Tailoring the Coordination Environment of Fe/Zn-BDC to Boost Peroxidase-like Activity for Highly Selective Detection of PFOS.
Qian LiuQiumeng ChenYuan-Jun TongXue ZouXiaoke ZhengZhengjun GongPublished in: Analytical chemistry (2024)
Perfluorooctanesulfonic acid potassium salt (PFOS) residues in ecosystems over long periods are of increasing concern and require a selective and stable optical probe for monitoring. Herein, two functional groups (-F and -NH 2 ) with opposite electronic modulation ability were introduced into Fe/Zn-BDC (denoted as Fe/Zn-BDC-F 4 and Fe/Zn-BDC-NH 2 , respectively) to tailor the coordination environment of the Fe metal center, further regulating the nanozyme activity efficiently.

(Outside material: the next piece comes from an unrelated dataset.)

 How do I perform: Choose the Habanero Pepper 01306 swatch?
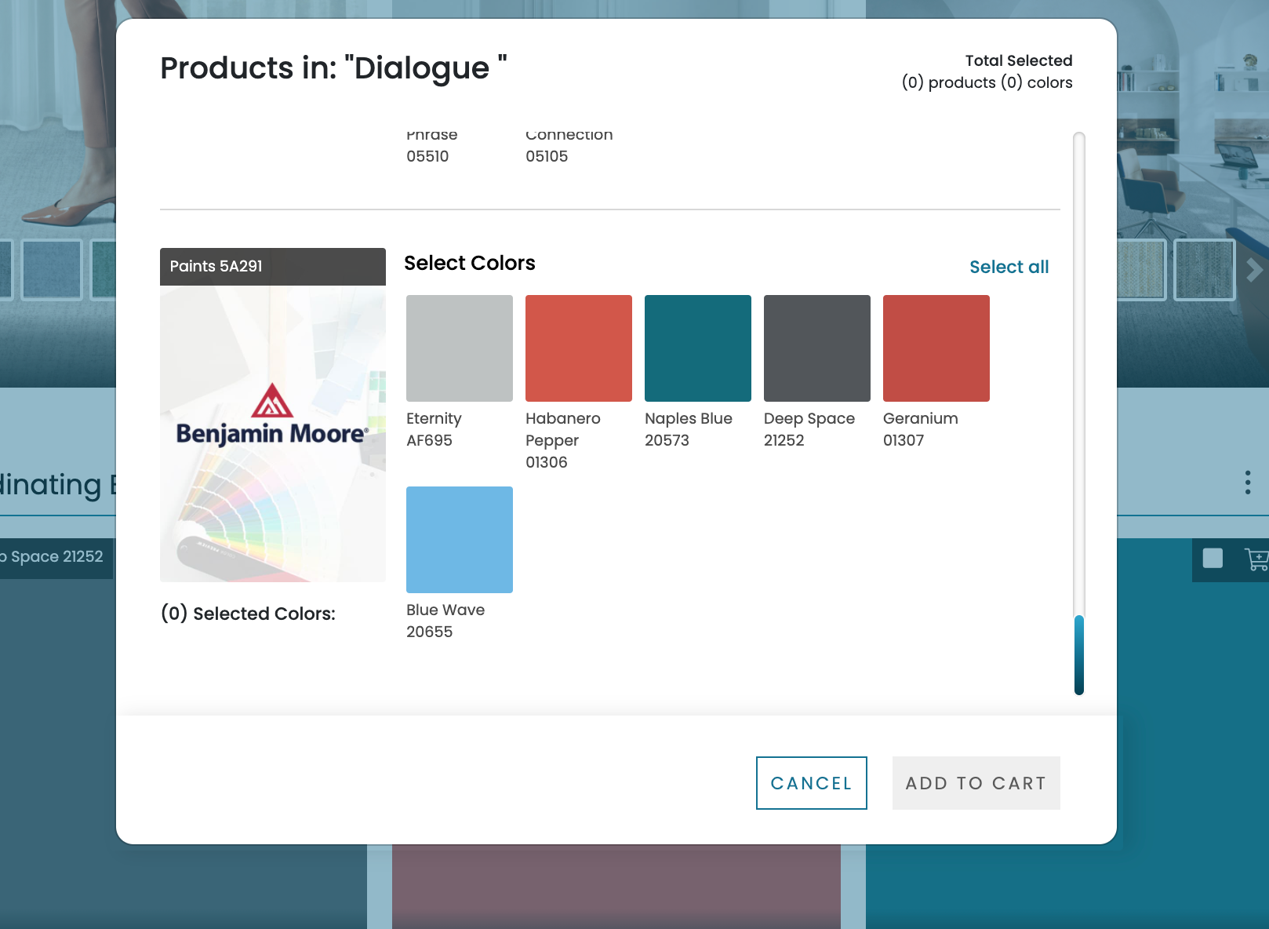[x=579, y=348]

Notably, the peroxidase-like activity is related to the coordination environment of the nanozymes and obeys the following order Fe/Zn-BDC-F 4 > Fe/Zn-BDC > Fe/Zn-BDC-NH 2 . Based on the excellent peroxidase-like activity of Fe/Zn-BDC-F 4 and the characteristics of being rich in F atoms, a rapid, selective, and visible colorimetric method was developed for detecting PFOS with a detection limit of 100 nM. The detection mechanism was attributed to various interaction forces between Fe/Zn-BDC-F 4 and PFOS, including electrostatic interactions, Fe-S interactions, Fe-F bonds, and halogen bonds. This work not only offers new insights into the atomic-scale rational design of highly active nanozymes but also presents a novel approach to detecting PFOS in environmental samples.